Luxury Apartment Building that Combines the Interconnected Nature of Communal-Living with the Sense of Privacy Offered by Independent Homes
One of the ways in which space-starved cities today can cater to rising populations, while tackling ever-increasing land costs, is multi-storeyed apartment living. However, at Boat Club Road in the teeming metropolis of Chennai, India, this building type hasn’t quite caught on; the affluent, residential neighbourhood, colloquially called “Billionaires’ Row,” continues to be characterised by swanky, independent, villas.
With the Boat Club Apartments, SJK Architects set a new precedent for residential design in the locality. The building, standing on a 10,000-square-feet trapezoidal corner plot, offers four 4-BHK, duplex apartments ranging from 3500 sq ft to 4500 sq ft, each with its own private entry on separate levels. The apartments provide naturally-lit and ventilated spaces that provide residents a sense of privacy along with the opportunity to socialise and connect with nature.
Balancing Connection and Privacy - Villas in the Sky
The design of the apartments unites the communal aspect of apartment living with the private nature of independently-owned villas.
The building is a five-storeyed structure with stilt parking at the lowermost level and four duplex apartments on the floors above. The apartment units are arranged in an interlocked manner around a common central core, such that each level houses two residential units, and yet, every duplex is accessed from a personalised entry on separate floors, creating villas in the sky.
The central core is a sun-filled atrium, comprising an elevator and a staircase with deep slabs for landings at all levels. It becomes the public heart of the building, encouraging the residents to soak in natural light, exercise their knees, and commune with neighbours and visitors. Unlike most luxury apartment buildings in India today where separate vertical cores are provided for supporting staff – the country still remains deeply divided on socio-economic lines – the architects have consciously chosen to allow all vertical movement to happen through a common central core to encourage a more inclusive way of living.
Using Vastu Shastra to Aid Spatial Planning
The layouts of these 4-BHK duplex units have been designed keeping in mind the principles of Vastu Shastra, a traditional Hindu system of architecture based on ancient wisdom, which many Hindus believe attracts positive cosmic energy. A stringent requirement from the building owner, this guided the placement and orientation of different spaces: the master bedrooms are located on the southwest and the kitchens on the northwest and southeast across all units, and all other spaces swivel around it. Further, all entry doors have been oriented towards the north, and the beds have been positioned in the east-west direction.
Inviting Daylight and Enabling Thermal Comfort
The intensity of Chennai’s heat, humidity and rain is difficult to reign in with high-performance windows and sealants. As a result, transitional spaces between the indoors and the outdoors are essential to temper the extreme weather conditions, while bringing in natural light and fresh air.

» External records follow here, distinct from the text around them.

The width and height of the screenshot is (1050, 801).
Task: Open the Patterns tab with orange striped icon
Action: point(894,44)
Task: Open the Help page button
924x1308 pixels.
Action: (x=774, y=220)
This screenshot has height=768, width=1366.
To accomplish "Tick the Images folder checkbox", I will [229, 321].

In the traditional coastal homes of Chennai, people would spend their days in spaces that lie somewhere between the inside and the outside – the ‘in-between’. These include internal courtyards, and semi-open spaces shaded by large sloping overhangs, the most conspicuous of which is the aangan or verandah. At the Boat Club Apartments building, the courtyard has been translated into a mechanically ventilated central atrium, horizontal projections into chajjas (overhangs), and verandahs into balconies.
The balconies connect the residents with the magnificent view of the surrounding raintrees, and allow in pleasant coastal winds. While builders in the region typically provide only a small, 4-feet-deep balcony as permitted by Chennai’s development control rules, the architects have carved an additional depth of 4 feet for the balconies out of each room. The resulting 8-feet-deep balconies can easily accommodate a chair and a table, allowing people to sit, relax and enjoy the view.

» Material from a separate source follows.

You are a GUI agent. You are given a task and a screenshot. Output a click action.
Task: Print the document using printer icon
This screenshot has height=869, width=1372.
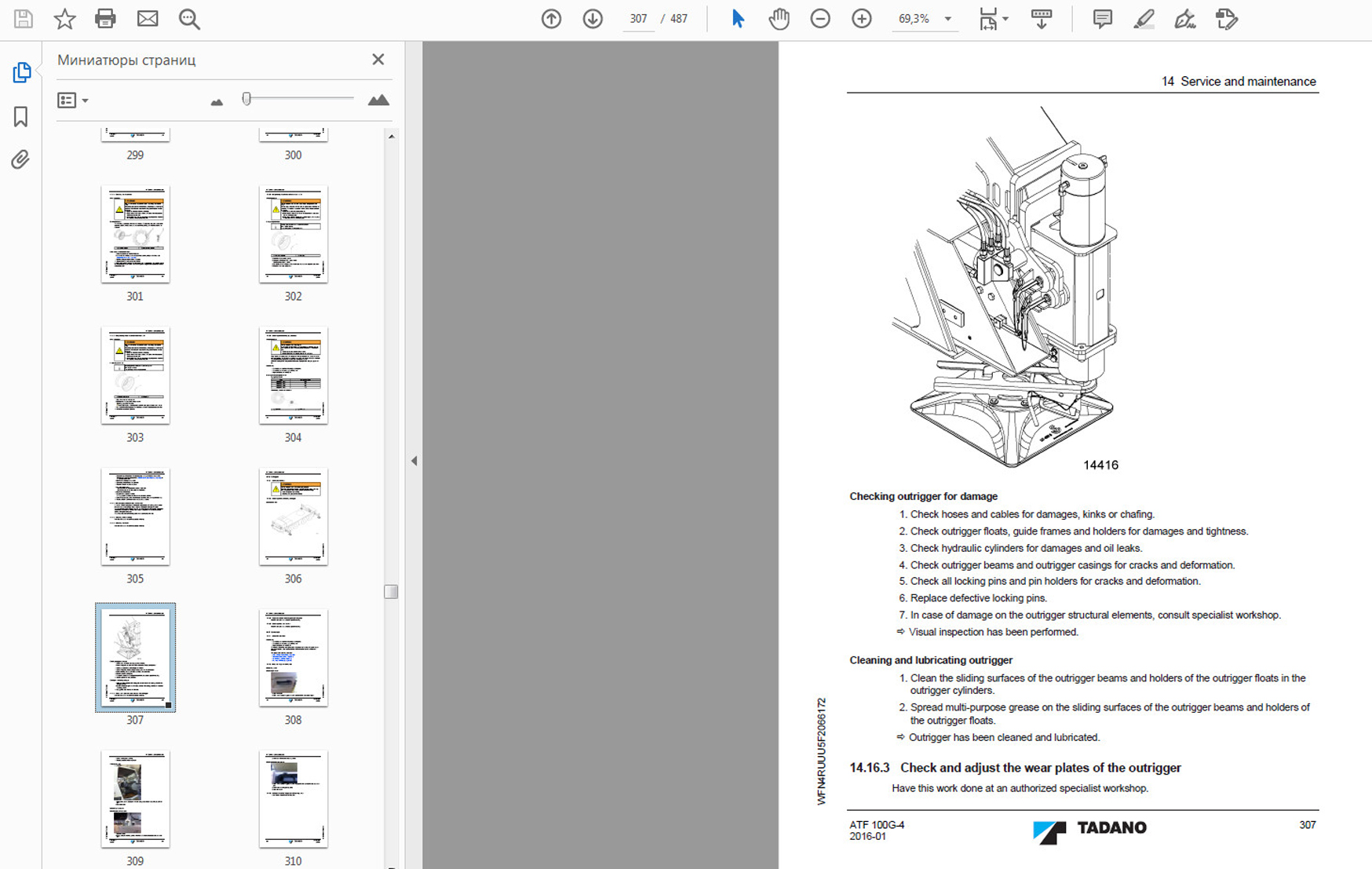(x=105, y=19)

The balcony windows are designed as a combination of openable teakwood shutters and fixed glazing to allow the entry of light and wind while preventing dust. In addition, strategically placed, recessed casement windows in rooms and double-height stairwells within each duplex unit ensure cross-ventilation, thus offering respite from humidity. The doors and windows are also installed with pleated, side-slide mosquito meshes and mesh shutters to keep insects out.
On the facade, projections and recesses repeat at alternate levels, generating a playful exterior that engages with the streets around it.
The facade is covered in a dry stone cladding of Sadarhalli Grey Granite, which insulates the building thermally by creating a 40 mm wide air gap, leading to a temperature drop of at least four degrees celsius between the outside and the inside.
Restrained Material Palette to Exude Luxury
At the Boat Club Apartments building, luxury is expressed through a minimal aesthetic, comprising a limited selection of meticulously-finished materials.
Sadarhalli Grey Granite is applied in various finishes in both interior and exterior spaces, pushing boundaries in the application of a single material. The stone has been used in its honed avatar on floors, in fluted finish on the atrium and the boundary walls, and in flamed finish as dry wall cladding on the external facade. The external envelope is bathed in whites and greys of the stone, and browns of the timber, and finished with precision and finesse.